When running the included test with the included pcap file with master, I observe scapy parsing: the client hello, the server hello done, 2 hello requests?, raw handshake data, and finally application data. When using my commit, I observe scapy parsing: the client hello, the server hello & handshake certificate & key exchange & hello done, the client key exchange & change cipher spec & encrypted handshake data, the server change cipher spec & encrypted handshake data, and finally application data. issue.zip I think tls packets reassembled over tcp were being dropped since only the last tls packet parsed was returned in session.py. The record.py change helps identify handshake messages with encrypted content, but I'm not sure if it has other consequences.
There's indeed an issue with TLS and tcp reassembly, but that should be handled by fixing TCP sessions (which is currently somewhat broken because we dissect then rebuild packets), rather than modifying TLS.

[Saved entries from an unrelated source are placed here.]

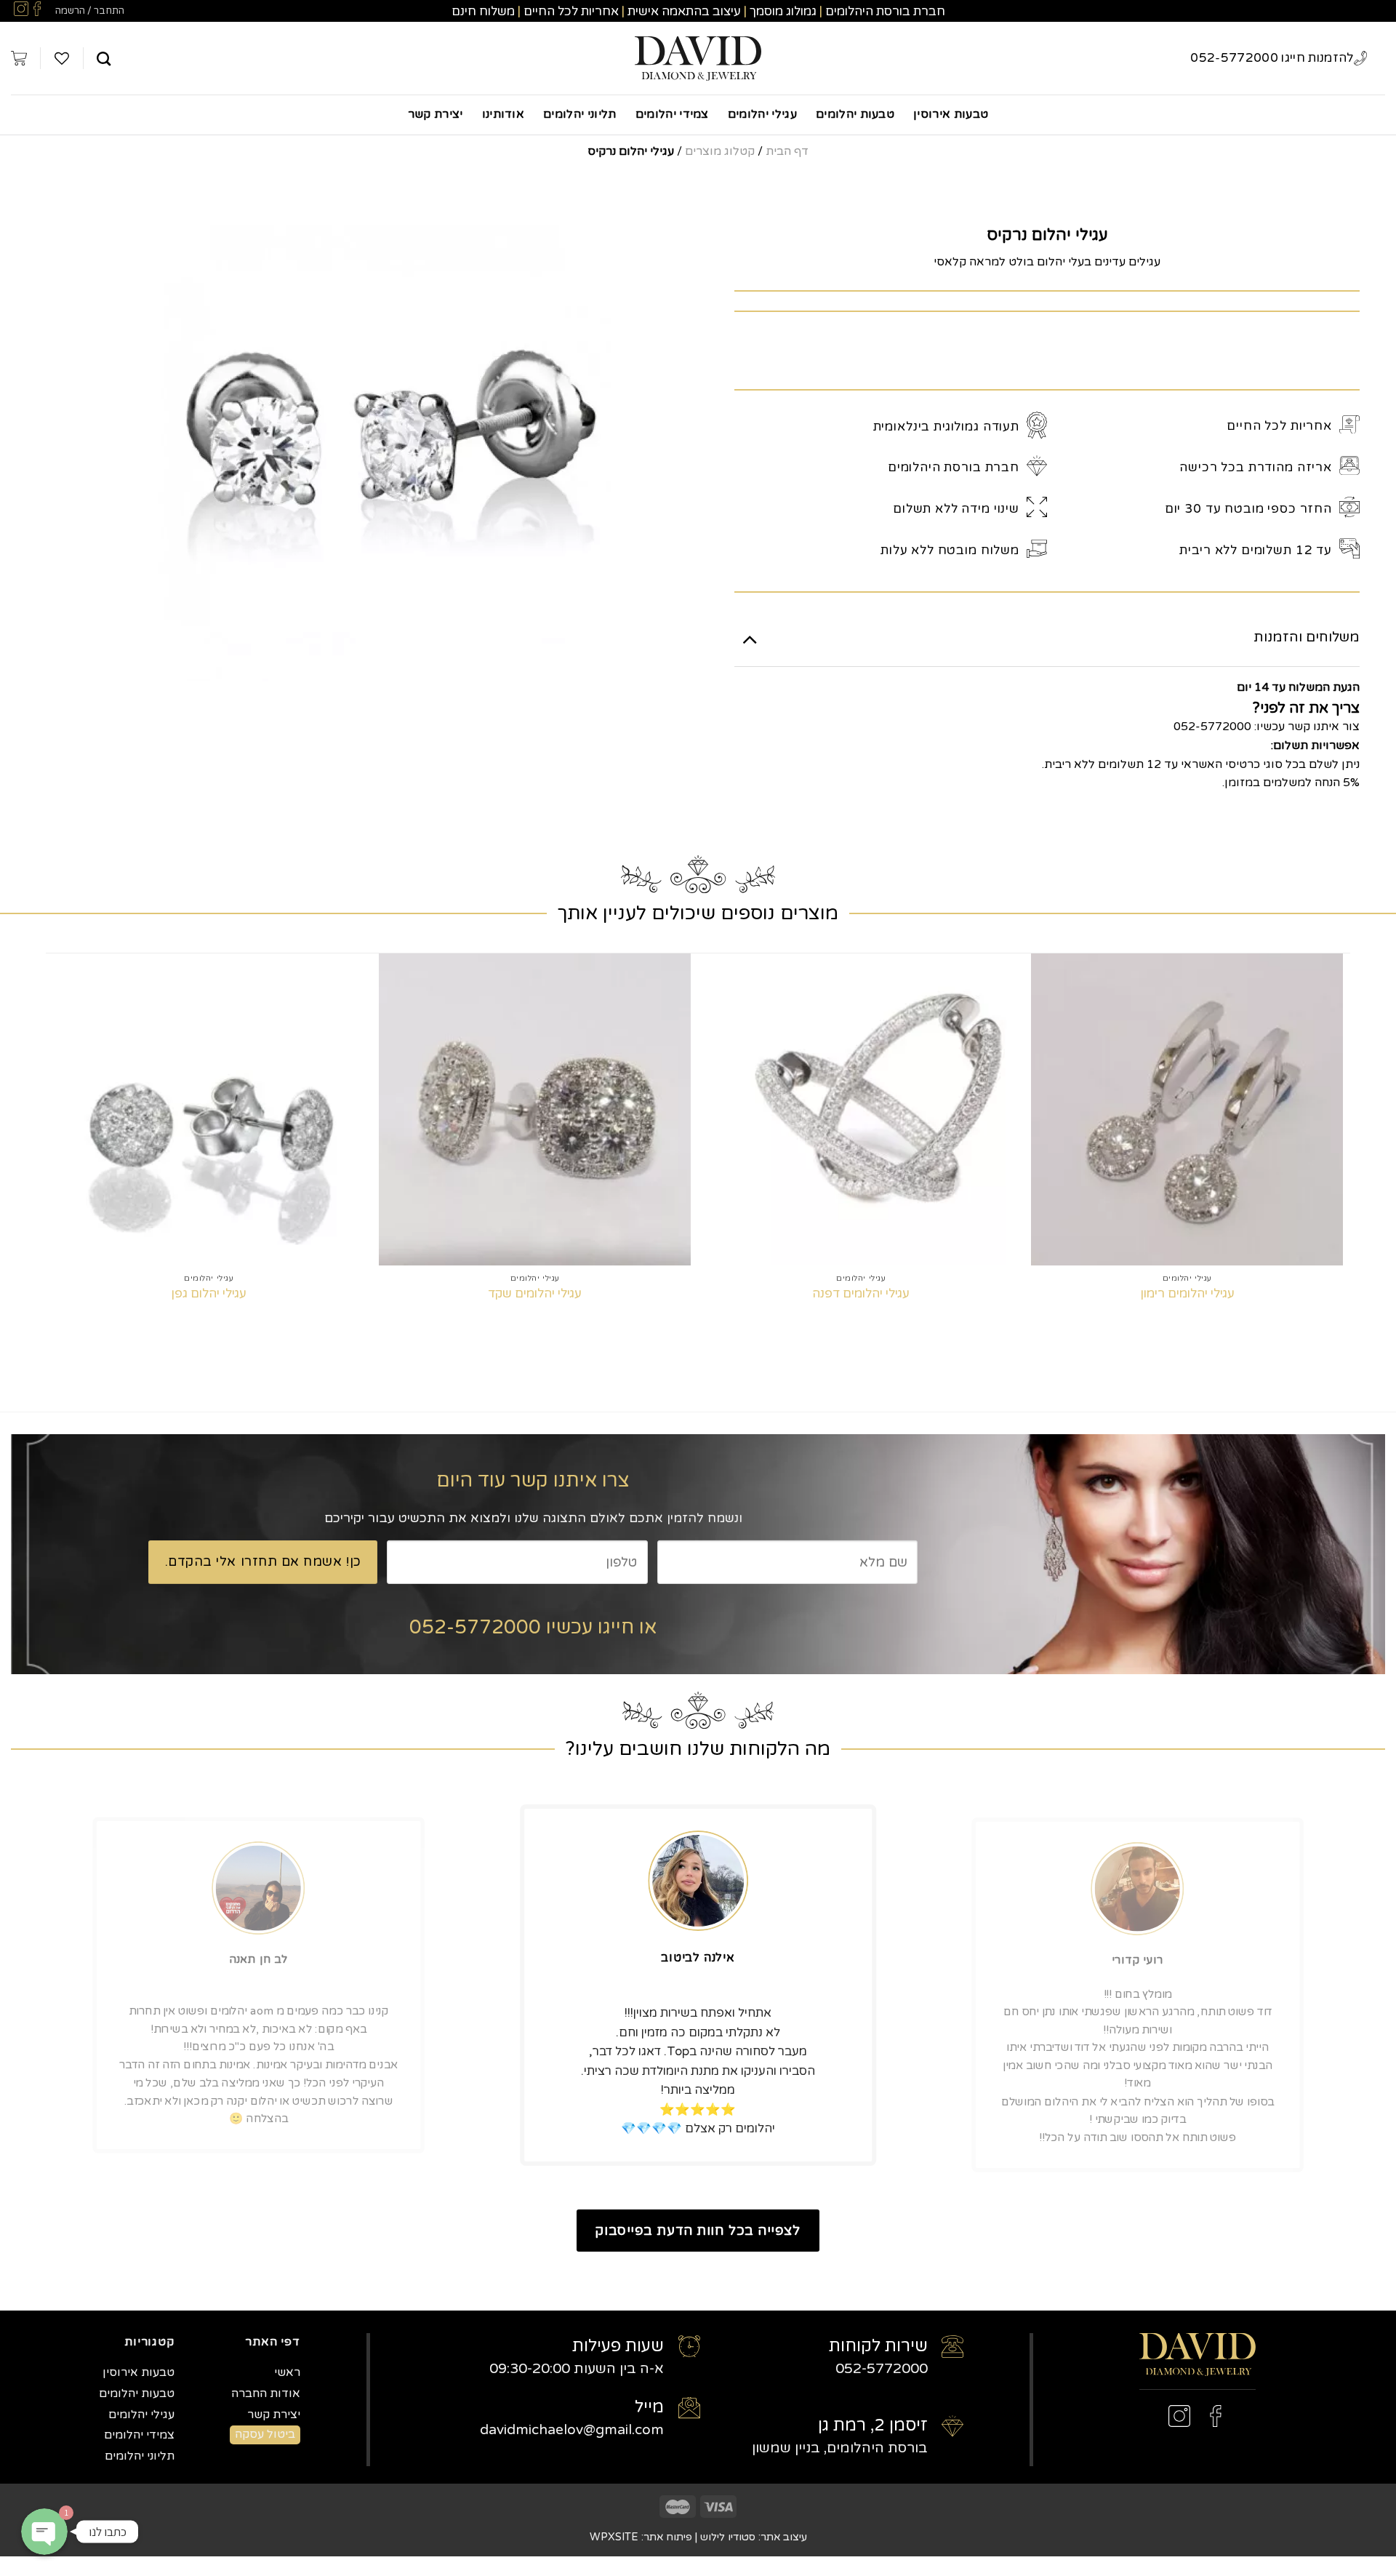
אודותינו (503, 114)
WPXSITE (614, 2537)
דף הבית (787, 151)
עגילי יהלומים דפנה (861, 1293)
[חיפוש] (104, 58)
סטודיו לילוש (727, 2537)
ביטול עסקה (265, 2434)
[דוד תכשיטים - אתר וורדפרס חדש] (698, 58)
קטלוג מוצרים (720, 151)
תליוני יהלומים (579, 114)
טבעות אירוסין (950, 114)
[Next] (54, 1155)
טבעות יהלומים (855, 114)
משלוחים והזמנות (1306, 637)
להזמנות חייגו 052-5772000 (1272, 57)
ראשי (287, 2372)
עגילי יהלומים (762, 114)
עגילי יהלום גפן (208, 1293)
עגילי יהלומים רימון (1187, 1293)
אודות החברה (265, 2393)
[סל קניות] (19, 58)
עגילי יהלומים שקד (535, 1293)
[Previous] (1342, 1155)
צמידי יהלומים (672, 114)
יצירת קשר (435, 114)
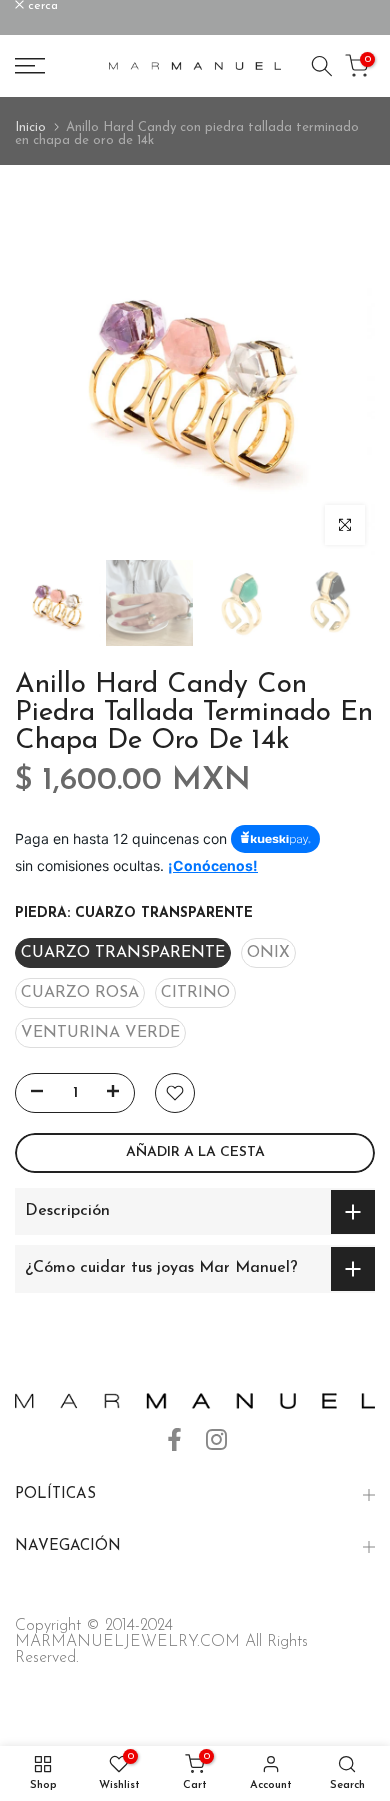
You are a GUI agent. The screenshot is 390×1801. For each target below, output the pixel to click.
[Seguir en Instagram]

Perhaps the first issue would be fixed with a refactoring of TCP sessions, but as-is, as far as I can tell, TLS tcp_reassemble does not return the correct value.
The behavior I noticed was that tcp_reassemble does not return a packet until all available bytes are able to be deserialized. When the bytes were able to be deserialized, it would only return the last packet in the list. My changes to session.py still ensure all bytes must be deserialized until a packet is returned, but it returns the first packet in the list such that packets are not dropped and are instead accessible from the payload of the first packet.
The first change to record.py ensures TLS encrypted data is represented by an encrypted class instead of as raw data.
The second change to record.py and cipher_aead.py is addressing a cryptographic error I received when dealing with a specific encryption mechanism (which I'd have to look back at to identify). IIRC self._tls_auth_decrypt wasn't returning a predictable tuple with some encryption mechanism and I couldn't not find the route cause.